I figure I can't be the first person bringing some of these connections, but the last one, about the souls at sea, I am not finding anywhere else, so I am giving myself some kind of credit for it.
The word sea and the word soul are connected, back to the proto-Germanic word *saiwaz or *saiwalo (OE sawol) meaning sheet of water, lake, sea, pool. The belief was that souls went after death to a contained area at the bottom of a lake, and some lakes were considered more likely than others. There is ambiguity around the word sea, because some tribes had no contact with the ocean and thus used *saiwaz for any body of water, while others knew about both salt water and fresh and had different words for the two. But it seems that the idea of the dead going to a chilly, damp resting place under lakes after death was the main one, and extending this to places under the ocean came later.
Ship burials occured because the Germanic peoples were among the many who believed that you might need certain objects after death, and a ship to get to the place of the dead was necessary for the important people like kings and queens. The stork comes in because this Hel, this cell under some Baltic lakes also became known as the place where souls waited before they were born into this world. Storks are lake-birds, picking up souls and bringing them to the land of the living.
If you look up where this belief about storks comes from, you get stories about how this comes from the Greek goddess Hera, only it is cranes, not storks. However, the belief in storks bringing the babies seems to be purely Germanic and already in place when first contact occurred. As Greek is also an Indo-European language it is possible that they also had some previous belief about large birds bringing babies. Hera had one of her rivals, a beautiful mortal, into a crane and banished her, but the woman would not leave without her child and so carried it off herself. Fine. Except the Greeks didn't go from there to believing cranes or any other bird brought babies in general. The Egyptians believed a heron delivered the world. Okay...but there's no record of them believing herons brought babies. Large birds can carry large things, yes. The mind does revolt against the idea of warblers bringing infants. But that still doesn't get us to belief in storks bringing babies, which was Germanic and Norwegian.
Most likely, the people guessing at the explanations didn't know the history of where souls went or came from in northern Europe.
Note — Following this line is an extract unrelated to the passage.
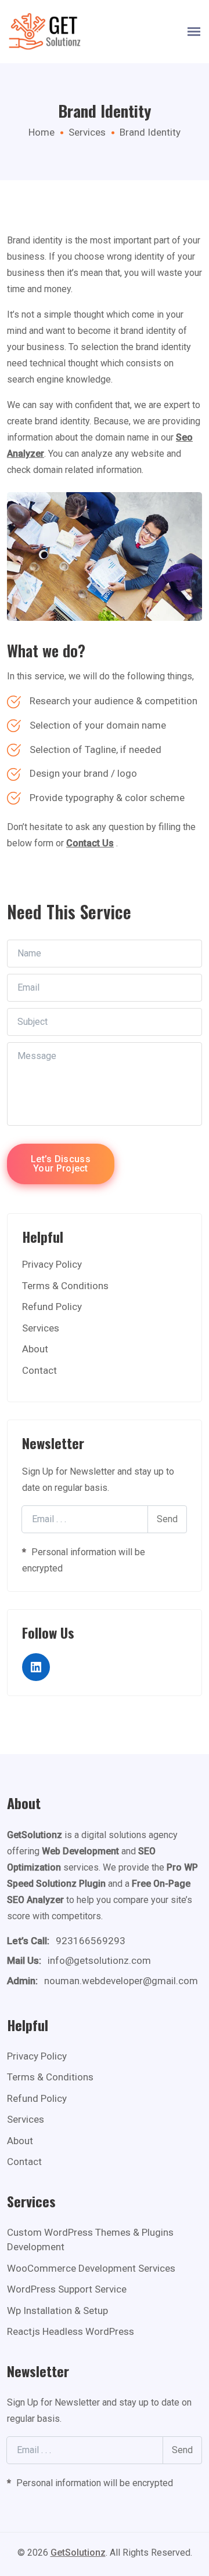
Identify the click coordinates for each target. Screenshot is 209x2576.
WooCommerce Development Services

The person receiving said souls under the sea was Hel, goddess of the
dead, and when Christianity moved into the Germanic areas she seemed to
be the obvious answer for a place name for the dead, and the name was
well-enough established by the time the KJV came along that it was used
to translate the Greek place-name Hades. Her name comes from *kel in Proto Indo-European, meaning "to cover, enclose, conceal," from which we also get our words for cell, cellar, helm, helmet.
The phrase "How many souls were lost?" and the reference to people on board as "souls" likely stems from a similar ignorance. The reference to souls lost is confined to nautical and later aviation uses. It goes back to at least 1300 and again, is first found in the north of Europe. Those lost to disease, or battle, or famine are not called souls. I propose that all the explanations that "souls" was used because they didn't need to differentiate between the important and the poorer folk, nor between nationalities, nor even clearing up the ambiguity between passengers and crew or whether they were alive or not makes the least bit of sense once you have a better explanation. It's the sort of thing one cooks up when a fact is in place without explanation and people throw darts.
I propose here - and I swear I can't find it anywhere else, amazingly -
that the association with souls and the sea, first in some Baltic lakes
where Hel received them into some sort of
cellar - was still present in the minds of those living around the
North Sea, where ship burial was still practiced until at least 1000AD.
Admittedly, such burials might only be custom at that point, without
belief that the queen would need a ship to get to the bottom of some
lake. But souls were lost at sea because that's where souls went.
3 comments:
Very nice bit of analysis.
Yes. I wasn't aware of the etymologies here. I'd guess that if "souls lost" derives from that usage, that the oldest references would use a more "transportation-oriented" verb than "lost." Something like "sent" or "departed" or maybe even "disappeared." But this is your area, and I'm less than amateur here. It could be that "lost" was a euphemism even then.
I didn't look at the "lost" part. I may take a crack at that.